At that, Wayne couldn’t hold back the dismay. “Oh. Oh, Garth.”

Garth stared cluelessly back. “What? I _like_ Little Big Boy’s. I like their… milkshakes…”

“Sh’ _yeah_ , because that’s all you ever order,” Wayne scoffed. “You don’t take a girl there on a date. Their stuff’s inedible.”

“You should have told me, Wayne! I thought you were supposed to _help_ me.” The note of desperation in Garth’s voice gave Wayne pause. Garth had never spoken to him like that before. Clearly something had gone horribly wrong with the date, and Garth possibly felt that Wayne was to blame for it.

“Okay, you’re right,” he relented. “I should have told you, I'm sorry.” He paused, searching for the next step, trying to fit together the pieces that had led Garth to this moment. “Well, what happened? Did she like it?”

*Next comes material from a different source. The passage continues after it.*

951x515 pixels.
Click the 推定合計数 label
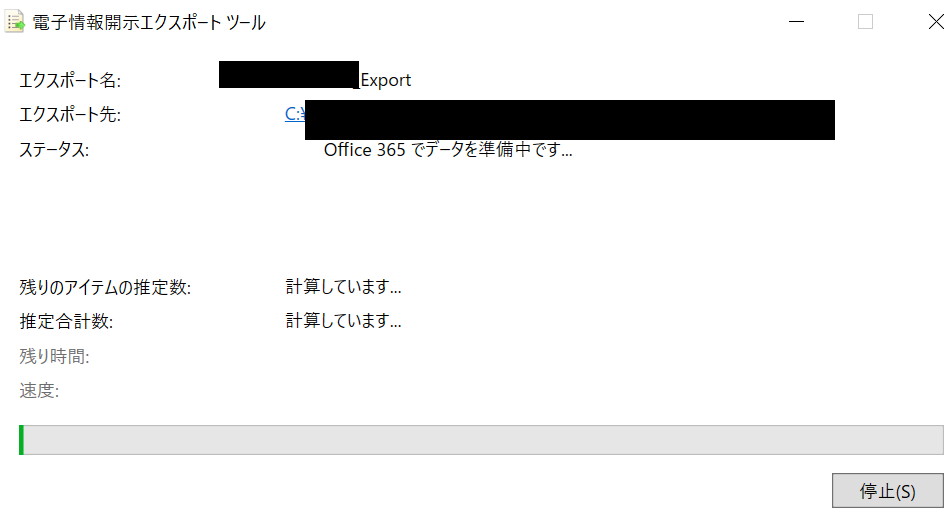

“I dunno.” Garth pushed his glasses up on his nose and shrugged like he didn’t care, but Wayne could see from his furrowed brow that he did care quite a bit. “We got a table near the window, and there was music playing, and she ordered a burger, and I ordered the deluxe milkshake with the M&Ms on the side.” He blew out a slow breath, his eyes glazing as he appeared to picture all that had happened just an hour ago. “It was kind of weird, sitting there and not saying anything.”

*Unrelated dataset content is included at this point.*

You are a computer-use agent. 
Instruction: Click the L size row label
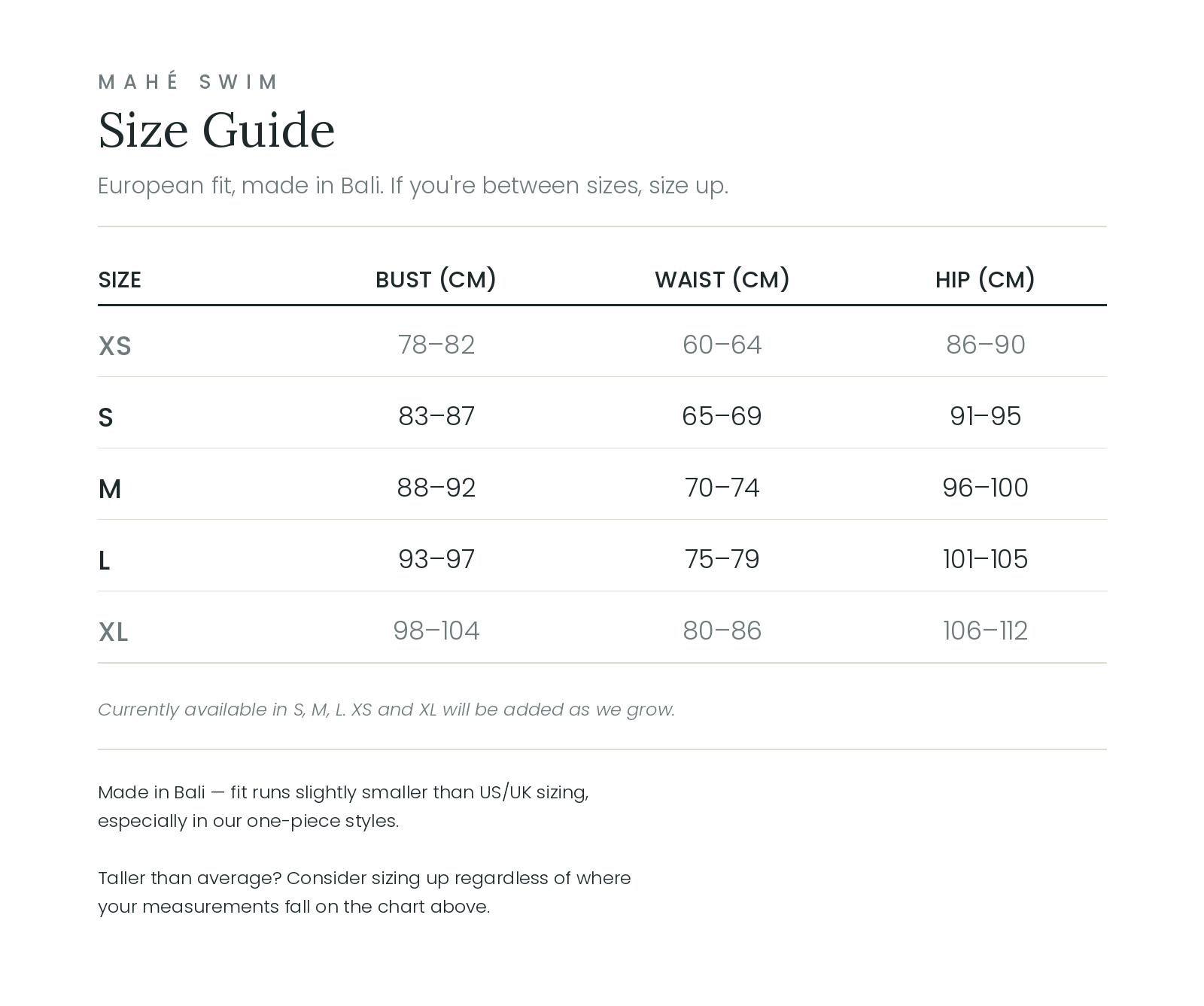coord(105,561)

“Hang on a minute.” Now Wayne’s mind was thoroughly boggled. “You weren’t talking to her?”

“She was so pretty, Wayne, she made me nervous!” Garth defensively shot back. _“You_ try talking to a girl when she's wearing a white dress, and… and those little shoes with the straps…”

Though Wayne was beginning to get the feeling that he and Garth had completely different ideas about what made a woman attractive, he managed a sympathetic, “Touché.” Still, he felt his heart sink. This was far from the first time that Garth’s shyness had gotten the better of him, but he’d hoped he’d be able to overcome it for at least one night with his dream woman.

“But— she talked to you, right?”

“Well.” Garth met Wayne’s eyes, apparently thinking hard. “Not really... I had to make my M&Ms battle for her.”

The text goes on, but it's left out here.